··· Listed records ···

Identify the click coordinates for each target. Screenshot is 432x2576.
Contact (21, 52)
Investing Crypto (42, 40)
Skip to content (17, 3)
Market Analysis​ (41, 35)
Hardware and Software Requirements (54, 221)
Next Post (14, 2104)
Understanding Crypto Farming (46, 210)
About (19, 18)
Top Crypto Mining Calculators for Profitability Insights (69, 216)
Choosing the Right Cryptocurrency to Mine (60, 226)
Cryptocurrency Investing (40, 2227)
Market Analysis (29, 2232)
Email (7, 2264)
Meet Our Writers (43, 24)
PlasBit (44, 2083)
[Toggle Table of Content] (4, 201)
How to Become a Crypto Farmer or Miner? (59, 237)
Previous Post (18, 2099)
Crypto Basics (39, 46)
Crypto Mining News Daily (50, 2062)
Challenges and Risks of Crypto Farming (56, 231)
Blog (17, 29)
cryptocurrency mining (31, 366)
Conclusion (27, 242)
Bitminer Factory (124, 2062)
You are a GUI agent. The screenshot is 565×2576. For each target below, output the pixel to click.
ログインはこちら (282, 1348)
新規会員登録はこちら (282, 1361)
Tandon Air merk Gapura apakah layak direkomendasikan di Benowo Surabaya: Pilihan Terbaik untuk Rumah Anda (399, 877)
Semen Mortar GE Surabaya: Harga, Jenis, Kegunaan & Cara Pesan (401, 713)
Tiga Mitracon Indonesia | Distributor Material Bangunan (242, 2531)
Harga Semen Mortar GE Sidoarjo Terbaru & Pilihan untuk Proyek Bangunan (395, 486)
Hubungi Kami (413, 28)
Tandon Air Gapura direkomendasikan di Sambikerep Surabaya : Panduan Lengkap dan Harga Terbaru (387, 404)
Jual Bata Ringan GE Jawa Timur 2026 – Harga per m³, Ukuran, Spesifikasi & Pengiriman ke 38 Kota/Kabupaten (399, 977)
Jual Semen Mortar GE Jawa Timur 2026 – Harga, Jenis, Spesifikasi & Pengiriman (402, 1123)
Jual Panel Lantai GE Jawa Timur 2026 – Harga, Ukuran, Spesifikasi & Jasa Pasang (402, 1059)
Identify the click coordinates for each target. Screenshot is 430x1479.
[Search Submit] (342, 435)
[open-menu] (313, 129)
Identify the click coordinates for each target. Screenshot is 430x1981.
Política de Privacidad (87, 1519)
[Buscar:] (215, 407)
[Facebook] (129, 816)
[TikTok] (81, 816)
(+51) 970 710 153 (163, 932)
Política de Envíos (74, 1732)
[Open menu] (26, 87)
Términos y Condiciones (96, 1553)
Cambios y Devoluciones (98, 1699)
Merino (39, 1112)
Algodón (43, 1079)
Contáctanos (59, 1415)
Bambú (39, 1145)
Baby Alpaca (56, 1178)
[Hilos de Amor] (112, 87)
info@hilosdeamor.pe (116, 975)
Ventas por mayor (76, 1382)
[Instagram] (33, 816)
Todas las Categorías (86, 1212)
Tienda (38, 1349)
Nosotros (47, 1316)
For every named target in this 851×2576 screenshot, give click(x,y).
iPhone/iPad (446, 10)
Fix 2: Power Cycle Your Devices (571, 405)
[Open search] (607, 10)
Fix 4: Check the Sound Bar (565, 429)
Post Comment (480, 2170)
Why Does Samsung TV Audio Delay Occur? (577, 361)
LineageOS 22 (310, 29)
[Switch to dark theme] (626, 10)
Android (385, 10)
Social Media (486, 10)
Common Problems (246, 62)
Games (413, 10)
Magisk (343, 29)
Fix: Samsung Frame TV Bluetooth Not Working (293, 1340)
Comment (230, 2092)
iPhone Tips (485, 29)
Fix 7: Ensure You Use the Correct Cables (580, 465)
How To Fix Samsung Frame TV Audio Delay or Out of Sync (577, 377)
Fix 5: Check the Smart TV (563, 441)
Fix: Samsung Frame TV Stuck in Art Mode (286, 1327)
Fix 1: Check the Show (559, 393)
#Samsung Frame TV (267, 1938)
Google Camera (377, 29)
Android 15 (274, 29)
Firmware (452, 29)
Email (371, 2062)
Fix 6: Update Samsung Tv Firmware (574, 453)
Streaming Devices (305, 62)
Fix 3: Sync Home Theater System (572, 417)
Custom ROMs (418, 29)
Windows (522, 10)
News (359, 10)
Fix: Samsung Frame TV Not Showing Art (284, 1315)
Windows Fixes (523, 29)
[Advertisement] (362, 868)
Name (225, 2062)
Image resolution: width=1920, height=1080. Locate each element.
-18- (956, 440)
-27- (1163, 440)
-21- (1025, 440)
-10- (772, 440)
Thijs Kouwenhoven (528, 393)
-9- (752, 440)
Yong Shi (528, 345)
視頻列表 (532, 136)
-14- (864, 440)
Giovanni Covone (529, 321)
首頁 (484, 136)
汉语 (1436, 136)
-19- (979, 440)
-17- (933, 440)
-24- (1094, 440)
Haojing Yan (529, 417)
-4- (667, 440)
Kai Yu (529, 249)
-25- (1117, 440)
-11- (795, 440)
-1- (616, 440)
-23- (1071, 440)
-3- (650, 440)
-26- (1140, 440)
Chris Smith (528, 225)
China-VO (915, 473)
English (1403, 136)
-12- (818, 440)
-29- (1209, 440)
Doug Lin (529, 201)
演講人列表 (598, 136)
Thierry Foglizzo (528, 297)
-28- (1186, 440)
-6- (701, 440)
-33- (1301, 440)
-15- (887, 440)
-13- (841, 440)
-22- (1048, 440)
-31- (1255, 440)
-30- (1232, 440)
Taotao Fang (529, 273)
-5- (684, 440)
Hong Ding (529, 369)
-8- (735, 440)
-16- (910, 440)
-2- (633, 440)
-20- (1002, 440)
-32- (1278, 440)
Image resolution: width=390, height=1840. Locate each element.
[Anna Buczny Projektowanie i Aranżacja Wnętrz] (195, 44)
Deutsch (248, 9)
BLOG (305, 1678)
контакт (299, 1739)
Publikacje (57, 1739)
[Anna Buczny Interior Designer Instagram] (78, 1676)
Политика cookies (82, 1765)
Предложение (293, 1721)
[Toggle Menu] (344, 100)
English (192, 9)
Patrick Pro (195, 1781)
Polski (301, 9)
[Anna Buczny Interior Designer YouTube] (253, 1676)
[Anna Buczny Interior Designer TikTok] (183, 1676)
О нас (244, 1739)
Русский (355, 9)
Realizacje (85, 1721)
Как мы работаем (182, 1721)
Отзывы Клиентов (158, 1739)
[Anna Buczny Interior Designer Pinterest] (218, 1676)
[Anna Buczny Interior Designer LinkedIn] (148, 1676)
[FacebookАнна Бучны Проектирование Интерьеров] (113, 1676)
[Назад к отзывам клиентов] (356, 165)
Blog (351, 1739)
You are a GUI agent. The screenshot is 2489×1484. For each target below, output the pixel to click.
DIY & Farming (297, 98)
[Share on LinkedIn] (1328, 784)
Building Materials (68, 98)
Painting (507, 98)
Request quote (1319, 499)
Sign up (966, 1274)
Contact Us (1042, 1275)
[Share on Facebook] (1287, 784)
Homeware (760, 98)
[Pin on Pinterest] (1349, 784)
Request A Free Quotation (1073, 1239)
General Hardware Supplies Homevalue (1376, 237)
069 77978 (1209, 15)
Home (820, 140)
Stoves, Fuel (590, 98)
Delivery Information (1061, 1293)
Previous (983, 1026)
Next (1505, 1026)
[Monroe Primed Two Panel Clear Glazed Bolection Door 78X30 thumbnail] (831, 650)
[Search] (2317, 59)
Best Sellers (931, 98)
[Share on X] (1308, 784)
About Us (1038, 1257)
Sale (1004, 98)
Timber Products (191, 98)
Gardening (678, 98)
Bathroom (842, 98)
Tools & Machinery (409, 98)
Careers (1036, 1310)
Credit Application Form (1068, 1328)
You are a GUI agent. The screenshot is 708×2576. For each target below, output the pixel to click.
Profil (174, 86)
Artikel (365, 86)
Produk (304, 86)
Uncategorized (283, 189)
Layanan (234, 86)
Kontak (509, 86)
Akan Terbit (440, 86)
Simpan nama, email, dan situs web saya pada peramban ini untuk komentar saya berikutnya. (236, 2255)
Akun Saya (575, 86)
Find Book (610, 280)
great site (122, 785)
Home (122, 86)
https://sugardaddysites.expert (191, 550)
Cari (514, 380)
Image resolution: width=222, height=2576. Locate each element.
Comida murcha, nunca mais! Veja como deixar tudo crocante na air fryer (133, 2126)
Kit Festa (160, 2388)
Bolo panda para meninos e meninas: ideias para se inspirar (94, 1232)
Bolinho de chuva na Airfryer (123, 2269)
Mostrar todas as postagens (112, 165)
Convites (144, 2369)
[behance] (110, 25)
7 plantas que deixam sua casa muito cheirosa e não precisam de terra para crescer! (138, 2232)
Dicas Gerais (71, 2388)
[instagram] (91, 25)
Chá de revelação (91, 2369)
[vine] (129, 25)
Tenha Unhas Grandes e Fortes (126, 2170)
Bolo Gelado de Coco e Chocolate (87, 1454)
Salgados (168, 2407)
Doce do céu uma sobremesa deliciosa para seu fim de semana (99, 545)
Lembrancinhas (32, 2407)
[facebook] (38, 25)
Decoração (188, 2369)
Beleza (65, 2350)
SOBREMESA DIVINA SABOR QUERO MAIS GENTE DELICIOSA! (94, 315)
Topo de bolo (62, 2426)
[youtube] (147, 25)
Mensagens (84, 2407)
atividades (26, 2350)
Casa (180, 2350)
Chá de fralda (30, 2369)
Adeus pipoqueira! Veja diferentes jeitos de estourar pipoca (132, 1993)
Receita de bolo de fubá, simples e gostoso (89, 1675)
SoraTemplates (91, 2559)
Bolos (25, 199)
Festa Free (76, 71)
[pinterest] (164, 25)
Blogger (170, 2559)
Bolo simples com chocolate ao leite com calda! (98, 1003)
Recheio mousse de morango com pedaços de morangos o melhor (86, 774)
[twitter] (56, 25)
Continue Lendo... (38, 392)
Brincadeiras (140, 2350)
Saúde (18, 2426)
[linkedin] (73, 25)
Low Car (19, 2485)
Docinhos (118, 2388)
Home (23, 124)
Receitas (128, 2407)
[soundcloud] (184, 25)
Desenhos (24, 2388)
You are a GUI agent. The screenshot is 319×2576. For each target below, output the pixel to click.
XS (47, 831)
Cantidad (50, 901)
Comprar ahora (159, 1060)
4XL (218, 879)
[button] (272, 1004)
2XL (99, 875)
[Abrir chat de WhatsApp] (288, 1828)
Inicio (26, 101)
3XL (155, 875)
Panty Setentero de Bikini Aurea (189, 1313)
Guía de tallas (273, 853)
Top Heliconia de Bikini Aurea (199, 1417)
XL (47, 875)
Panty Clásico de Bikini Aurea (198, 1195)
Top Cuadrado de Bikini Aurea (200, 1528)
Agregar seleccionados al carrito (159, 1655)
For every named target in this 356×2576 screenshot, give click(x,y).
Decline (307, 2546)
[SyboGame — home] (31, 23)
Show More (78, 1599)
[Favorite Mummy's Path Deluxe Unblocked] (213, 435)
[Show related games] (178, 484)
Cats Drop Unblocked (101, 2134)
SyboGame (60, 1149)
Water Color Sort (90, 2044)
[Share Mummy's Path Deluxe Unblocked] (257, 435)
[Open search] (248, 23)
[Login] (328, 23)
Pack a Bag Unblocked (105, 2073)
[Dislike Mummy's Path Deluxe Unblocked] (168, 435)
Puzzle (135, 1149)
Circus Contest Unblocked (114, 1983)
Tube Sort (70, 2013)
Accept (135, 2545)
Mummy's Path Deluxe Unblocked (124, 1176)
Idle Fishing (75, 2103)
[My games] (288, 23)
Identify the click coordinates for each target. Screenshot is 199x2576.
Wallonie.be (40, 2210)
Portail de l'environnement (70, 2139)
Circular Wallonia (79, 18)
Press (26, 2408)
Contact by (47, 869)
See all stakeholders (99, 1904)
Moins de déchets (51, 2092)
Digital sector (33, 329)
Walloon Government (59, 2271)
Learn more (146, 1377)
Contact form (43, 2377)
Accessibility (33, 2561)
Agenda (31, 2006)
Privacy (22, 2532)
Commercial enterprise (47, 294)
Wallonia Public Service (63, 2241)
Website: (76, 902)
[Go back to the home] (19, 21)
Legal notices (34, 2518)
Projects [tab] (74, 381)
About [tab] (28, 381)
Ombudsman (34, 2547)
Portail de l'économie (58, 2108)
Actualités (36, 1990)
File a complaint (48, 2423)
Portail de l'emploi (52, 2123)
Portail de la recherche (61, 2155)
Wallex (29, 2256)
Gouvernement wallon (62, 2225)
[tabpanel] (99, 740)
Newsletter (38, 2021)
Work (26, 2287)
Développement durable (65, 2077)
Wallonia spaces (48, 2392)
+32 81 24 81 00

···

### Work task
Filter the material for the word "direkomendasikan" and copy each matching line.

### Response area
Tandon Air merk Gapura apakah layak direkomendasikan di Benowo Surabaya: Pilihan Terbaik untuk Rumah Anda (399, 877)
Tandon Air Gapura direkomendasikan di Sambikerep Surabaya : Panduan Lengkap dan Harga Terbaru (387, 404)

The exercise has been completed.